Certo è che se compri dei giocatori rotti o troppo usurati, non puoi sperare che ti rendano come quelli sani. Già Pogba non aveva un curriculum molto confortante. E l’ultimo acquisto, Milik, due anni fa era stato comprato dalla Roma: peccato che non avesse passato le visite mediche. Non era stato ritenuto idoneo. Arrivabene e Cherubini non hanno tempo per guardare a queste sottigliezze. Non sapendo neanche cosa sia lo scouting, fanno il mercato cogliendo nel mazzo. Così dopo aver preso a gennaio Zakaria cercano già di piazzarlo dovunque, anche in prestito, appena sei mesi dopo, sperando che qualche fesso gli levi le castagne dal fuoco. Stanno provando pure con la Roma, che speriamo non sia così ingenua, anche perché avendo già Matic e Cristante quel giocatore non gli serve a niente. Il duo «’ndo cojo cojo», il motto della loro campagna acquisti, che sta rinverdendo i fasti gloriosi di Cobolli Gigli e Secco, ora ha puntato Paredes, pur avendo in squadra il giovane Rovella in quel ruolo. Affari loro, anche quando poi dovranno venderlo.
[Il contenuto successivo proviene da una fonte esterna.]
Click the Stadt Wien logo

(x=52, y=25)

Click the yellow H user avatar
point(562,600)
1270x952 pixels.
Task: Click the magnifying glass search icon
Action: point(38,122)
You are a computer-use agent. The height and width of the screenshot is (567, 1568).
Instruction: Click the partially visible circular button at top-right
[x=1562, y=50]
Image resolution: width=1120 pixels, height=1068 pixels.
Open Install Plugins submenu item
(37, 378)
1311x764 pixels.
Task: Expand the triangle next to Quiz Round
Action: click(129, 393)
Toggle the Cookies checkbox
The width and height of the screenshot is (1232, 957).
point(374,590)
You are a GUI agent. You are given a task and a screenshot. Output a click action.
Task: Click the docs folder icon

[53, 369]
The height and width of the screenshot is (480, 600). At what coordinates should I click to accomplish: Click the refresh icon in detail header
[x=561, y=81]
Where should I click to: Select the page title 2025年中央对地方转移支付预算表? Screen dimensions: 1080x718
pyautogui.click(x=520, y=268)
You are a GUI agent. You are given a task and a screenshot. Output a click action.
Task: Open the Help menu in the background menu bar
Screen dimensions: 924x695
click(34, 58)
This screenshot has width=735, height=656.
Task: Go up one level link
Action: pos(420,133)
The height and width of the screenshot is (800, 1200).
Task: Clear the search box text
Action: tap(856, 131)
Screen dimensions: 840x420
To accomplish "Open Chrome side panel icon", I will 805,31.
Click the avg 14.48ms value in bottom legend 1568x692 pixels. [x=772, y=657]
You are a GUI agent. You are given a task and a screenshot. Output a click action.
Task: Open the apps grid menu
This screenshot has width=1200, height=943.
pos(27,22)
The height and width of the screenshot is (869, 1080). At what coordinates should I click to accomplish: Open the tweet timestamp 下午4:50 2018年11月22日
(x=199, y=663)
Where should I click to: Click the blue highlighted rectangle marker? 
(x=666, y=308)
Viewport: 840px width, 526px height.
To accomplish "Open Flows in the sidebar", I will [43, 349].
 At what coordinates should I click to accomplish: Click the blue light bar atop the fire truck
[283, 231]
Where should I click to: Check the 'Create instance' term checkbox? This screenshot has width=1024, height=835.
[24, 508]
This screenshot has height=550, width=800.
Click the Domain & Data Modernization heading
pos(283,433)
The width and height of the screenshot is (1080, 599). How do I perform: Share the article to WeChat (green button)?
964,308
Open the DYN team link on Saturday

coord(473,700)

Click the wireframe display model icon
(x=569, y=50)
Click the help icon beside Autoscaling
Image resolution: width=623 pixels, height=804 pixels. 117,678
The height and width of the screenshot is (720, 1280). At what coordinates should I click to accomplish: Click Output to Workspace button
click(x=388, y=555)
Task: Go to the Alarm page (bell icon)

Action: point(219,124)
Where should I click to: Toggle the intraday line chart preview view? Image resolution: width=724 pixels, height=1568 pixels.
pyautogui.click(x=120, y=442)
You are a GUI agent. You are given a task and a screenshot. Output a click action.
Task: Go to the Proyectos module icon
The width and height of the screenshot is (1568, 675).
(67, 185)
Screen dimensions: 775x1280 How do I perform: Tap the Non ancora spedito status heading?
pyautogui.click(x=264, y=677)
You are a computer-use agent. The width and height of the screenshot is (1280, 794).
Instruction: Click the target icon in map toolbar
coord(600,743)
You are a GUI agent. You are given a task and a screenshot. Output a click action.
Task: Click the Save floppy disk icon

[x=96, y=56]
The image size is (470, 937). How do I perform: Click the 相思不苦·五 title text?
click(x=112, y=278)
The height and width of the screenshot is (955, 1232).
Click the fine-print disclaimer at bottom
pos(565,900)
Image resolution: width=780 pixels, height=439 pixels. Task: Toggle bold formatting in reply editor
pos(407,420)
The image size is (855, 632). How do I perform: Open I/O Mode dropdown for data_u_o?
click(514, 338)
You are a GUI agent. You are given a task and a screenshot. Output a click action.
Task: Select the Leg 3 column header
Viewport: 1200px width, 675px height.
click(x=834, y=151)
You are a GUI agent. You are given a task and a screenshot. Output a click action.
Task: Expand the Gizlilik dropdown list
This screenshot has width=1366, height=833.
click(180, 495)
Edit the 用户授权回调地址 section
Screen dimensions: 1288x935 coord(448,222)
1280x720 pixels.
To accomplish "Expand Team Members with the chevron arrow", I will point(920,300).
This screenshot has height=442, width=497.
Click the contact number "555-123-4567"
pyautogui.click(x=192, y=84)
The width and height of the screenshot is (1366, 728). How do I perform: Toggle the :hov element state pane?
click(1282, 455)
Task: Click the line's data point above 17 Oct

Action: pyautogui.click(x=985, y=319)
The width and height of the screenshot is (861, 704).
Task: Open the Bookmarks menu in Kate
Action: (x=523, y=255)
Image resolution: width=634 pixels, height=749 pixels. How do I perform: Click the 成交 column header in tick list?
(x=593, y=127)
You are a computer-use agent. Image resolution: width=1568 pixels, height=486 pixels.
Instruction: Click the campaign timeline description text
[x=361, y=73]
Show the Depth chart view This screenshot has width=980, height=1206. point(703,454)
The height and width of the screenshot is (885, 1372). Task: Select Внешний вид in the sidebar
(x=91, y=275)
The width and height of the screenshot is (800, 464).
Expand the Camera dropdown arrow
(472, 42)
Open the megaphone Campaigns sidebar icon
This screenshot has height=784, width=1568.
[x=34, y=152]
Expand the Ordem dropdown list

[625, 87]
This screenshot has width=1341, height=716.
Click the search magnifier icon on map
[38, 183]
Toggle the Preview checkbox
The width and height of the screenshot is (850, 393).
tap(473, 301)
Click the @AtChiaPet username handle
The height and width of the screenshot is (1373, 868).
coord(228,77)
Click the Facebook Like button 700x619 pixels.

Tutto questo mentre chi li aveva preceduti, Paratici, sta mietendo consensi e articoli d’encomio in Inghilterra, per la sua capacità di fare scouting e scoprire giovani talenti. Ha già lasciato il suo marchio al Tottenham rivoluzionando la squadra e i suoi collaboratori: non solo giocatori, ma anche nuovi scout come Leonardo Gabbanini e Filippo Girardi, che avevano collezionato notevoli colpi nella loro militanza al Watford. Per inciso, Paratici prima di lasciare la Juve aveva prenotato Vlahovic, Locatelli e aveva preso un ragazzino di 19 anni, Kvaratskhelia, la scoperta del Napoli e di questo campionato. Naturalmente a Cherubini e Arrivabene, ‘ndo cojo cojo, quello era apparso solo un nome complicato, anche se non costava niente. Meglio Di Maria, solo per un anno, e con il mondiale di mezzo. Può darsi che abbiano ragione loro. Adesso arriva la Roma e una botta di sfiga nera s’è subito abbattuta sui giallorossi. Prima Wijnaldum e poi Zaniolo. In pratica, rispetto all’anno scorso c’è solo un Dybala in più. Ma per fortuna della Roma c’è sempre Mourinho.